The best in person conversation I’ve had in a long time was in August when someone I’ve known locally for years, gave me a significant, frank, kind, look and asked me how my boys were, I could tell she knew something. This is a rural area, you can only have the sheriff to your house so many times before word gets around. I thought the heck with it and said “they are doing as well was can be expected” Seeing there was more there in her expression, I asked her how her boys were doing and she said “doing as well as can be expected”. I am so glad she reached out. We just stopped and talked for a couple of hours. Maybe we need a code phrase to find each other.


#17

Parents, Grandparents, Siblings, Cousins, Friends…etc., many will listen initially when a diagnosis of mental illness happens in the family or to a friend…but after a while they will also stop inquiring about the well being of the individual diagnosed or how everyone is coping. The conclusion that I have arrived at - they ultimately don’t want to have to deal with the situation on any level. They don’t want to feel the urge or expectation to help (whatever form that help may come in). They don’t want the sadness of the situation to impact them negatively.
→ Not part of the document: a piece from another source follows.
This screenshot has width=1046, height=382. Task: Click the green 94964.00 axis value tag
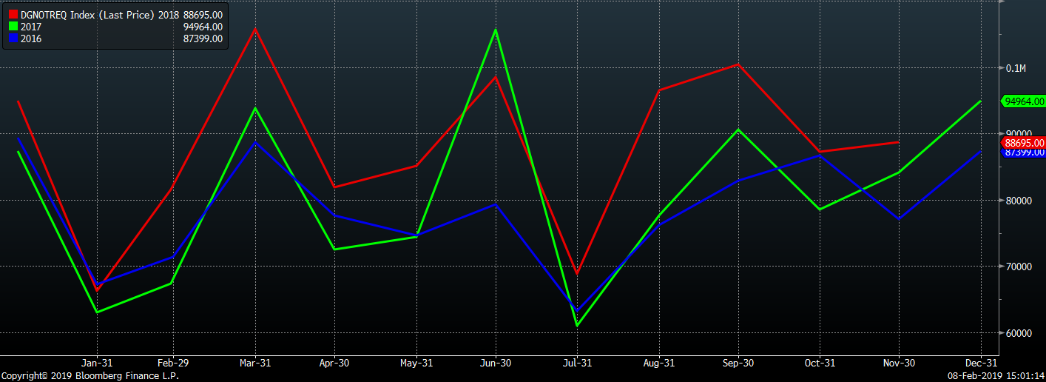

We experience self-imposed ignorance/blinders in our family with our daughter. My entire In-law side never inquires. Grandparents ask once in a while about their adult granddaughter but have never offered help whether it’s time or money. Phone calls are cheap, easy and safe. Our other kids (all professionals) don’t really ask and we have to bring the subject up. One even said it makes her too sad to think about it so she doesn’t. Both have made it clear their significant others would never tolerate helping out to a significant degree after we are gone. My siblings only offer is prayer.

Ultimately no one wants the inconvenience in their lives…and in our situation, we are talking about a person who has experienced great success with medication, holds a full-time job and works closely with others. There will always be the need to have a daily solid support system to make sure all the i’s and t’s are dotted/crossed and encouragement given for those daily trials and tribulations experienced so the next day can be faced.


#18

Thank you NeverTooLate, I think you have summed it up beautifully. No wonder we all feel isolated from the world, its real.


#19

My son’s illness is a part of my life. I don’t dwell on it but it does come up in my normal conversation because he is my son. So friends and family are going to hear about him and our journey because THIS IS US. Real life, not a TV show.

What I have found is some people work so hard for the perception of a perfect life, when they run up against an imperfection they chose to ignore it. Have a couple of extended family members like that. And that is their own mental illness but they can’t see it. Ironic, huh?


#20

I like this approach. While writing this years update letter I keep thinking of that movie line “nobody puts Baby in a corner”.

Nobody is going to be allowed to put my son in an upstairs room in their mind and forget about him. Not while I am alive.